● Directions:
Looking through the records that follow, determine how many lines contain "This" and reply with that number alone.

● Data records:
──────────────────────────────
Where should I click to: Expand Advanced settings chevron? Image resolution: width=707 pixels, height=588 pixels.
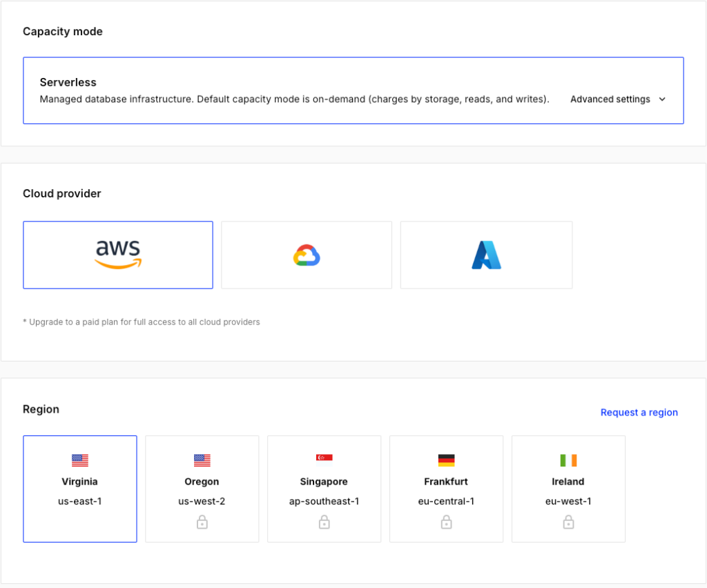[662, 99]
──────────────────────────────
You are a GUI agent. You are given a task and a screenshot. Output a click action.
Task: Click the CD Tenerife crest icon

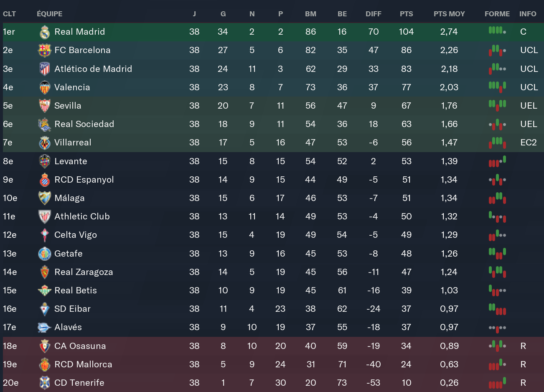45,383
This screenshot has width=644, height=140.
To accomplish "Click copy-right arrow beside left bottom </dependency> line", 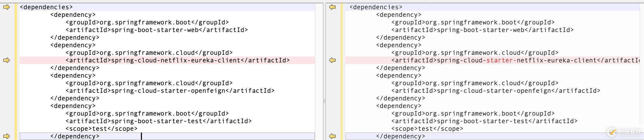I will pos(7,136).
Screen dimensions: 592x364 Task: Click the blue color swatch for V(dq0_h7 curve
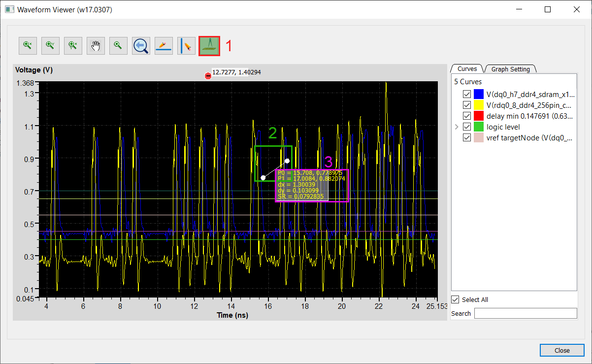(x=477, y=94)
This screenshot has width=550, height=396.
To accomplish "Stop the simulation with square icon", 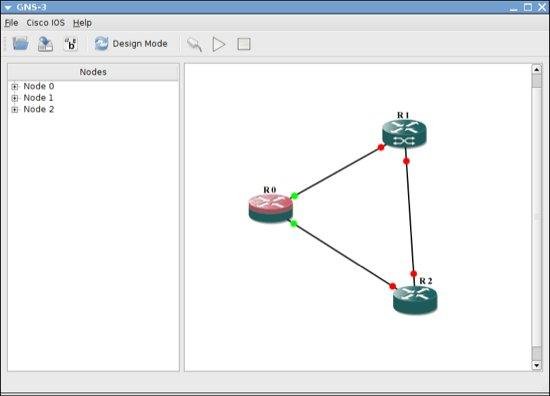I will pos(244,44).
──────────────────────────────
● Reply to the exercise:
2